China Customs Advance Manifest
As from 1st of January 2009, China Customs will implement a new manifest regulation that requires submission of complete and correct cargo manifest electronically to China Customs 24 hours prior to cargo loading.
The regulation is applicable to all import, export and transshipped cargo via any of China Mainland ports. Hong Kong is not included.
For more details of the China Customs regulation (only available in Chinese), please refer to China Customs website via this link. www.customs.gov.cn
FedEx to increase ground rates by 5.9%
Courier company FedEx Corporation said that it planned to increase rates on its ground and home delivery services by an average of 5.9 percent in 2009, Reuters reported.
The Memphis, Tennessee-based company said in September it would raise rates on its express service by an average 6.9 percent next year.
FedEx said the increases would be partially offset by adjustments to the formula it uses to set its fuel surcharge, a move the company said would reduce the surcharge by 2 percentage points.
Taiwan strait direct flights to be realized soon; Taiwanese carriers ready to fly
Starting from mid Dec, 2008 the dream of a direct routing across the Taiwan Strait is closer to reality following the signing of an agreement between Beijing's Assn. for Relations Across the Tawian Strait and Taipei's Strait Exchange Foundation.
The deal, which will take effect in 40 days, will allow carriers to bypass Hong Kong airspace and reduce flight time, operating costs, fuel burn and emissions.

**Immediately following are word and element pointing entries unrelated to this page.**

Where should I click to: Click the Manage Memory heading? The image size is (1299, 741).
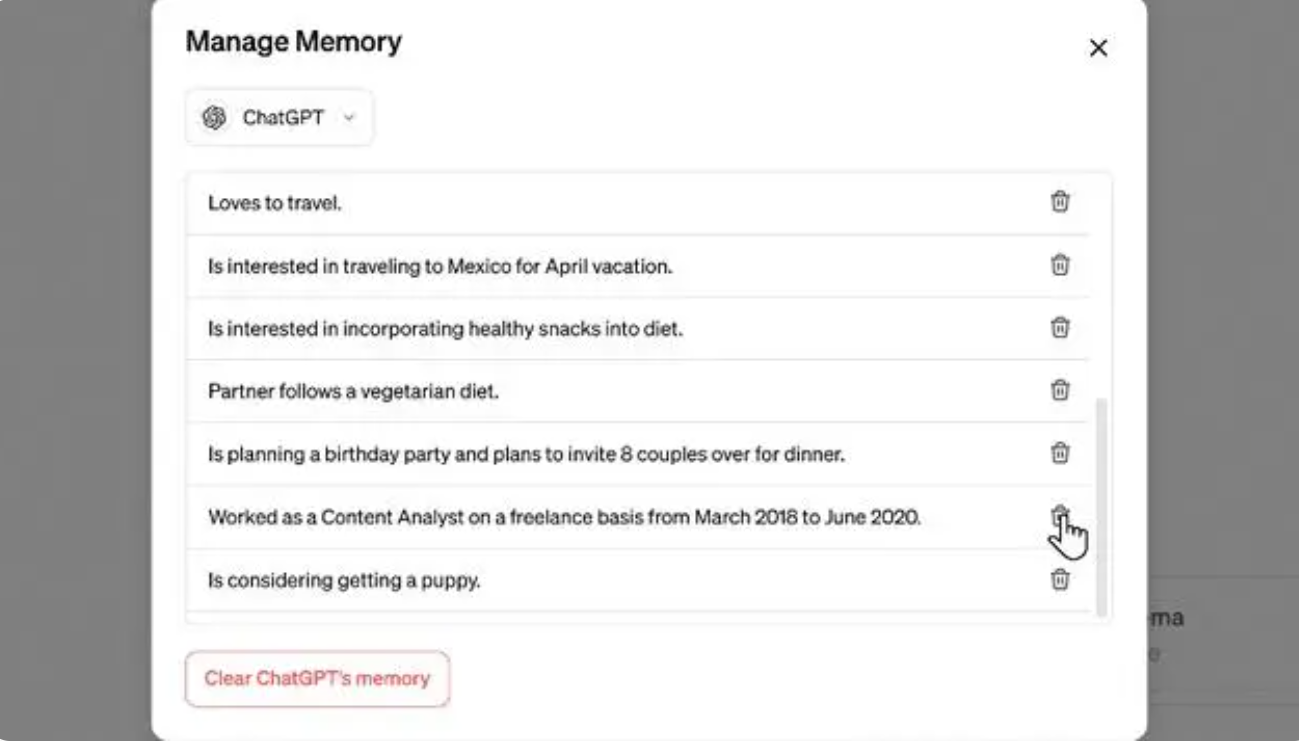[x=294, y=42]
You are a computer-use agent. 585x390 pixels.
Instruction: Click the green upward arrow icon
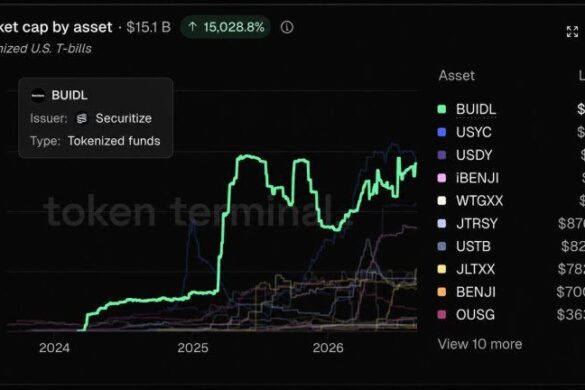click(193, 27)
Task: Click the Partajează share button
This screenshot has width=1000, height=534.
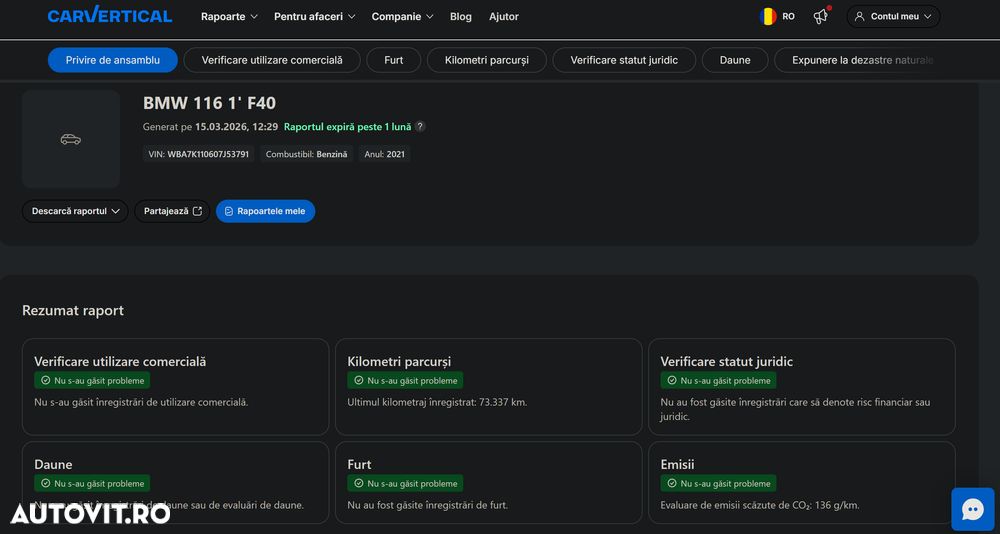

Taiwanese carriers will have access to 16 cities in mainland China in addition to Beijing, Shanghai, Guangzhou, Xiamen and Nanjing. They are Chengdu, Chongqing, Hangzhou, Dalian, Guilin, Shenzhen, Wuhan, Fuzhou, Qingdao, Changsha, Haikou, Kunming, Xi'an, Shenyang, Tianjin and Zhengzhou. The number of permitted weekly roundtrip flights will rise from the current 36 to 108.
Aviation fuel prices slashed further
Oil companies slashed the price of aviation turbine fuel (ATF) by a substantial 12 percent this week, the third cut this month, bringing down prices by no less than 16 percent in just a fortnight, the Times of India reported.
The reduction in prices marks a whopping 44.5 percent fall from the unprecedented August highs. As of now, prices are lowest for this year - they stand at the levels of September 2007.
The sharp surge in jet fuel prices began in April when crude began its upward spiral. ATF rates shot upwards constantly till August after which it fell just as fast.
ATF rates prices were reviewed mid-month for the first time on Saturday after oil minister Murli Deora and aviation minister Praful Patel decided last month to review prices every fortnight, to factor in the consistent fall in global crude prices.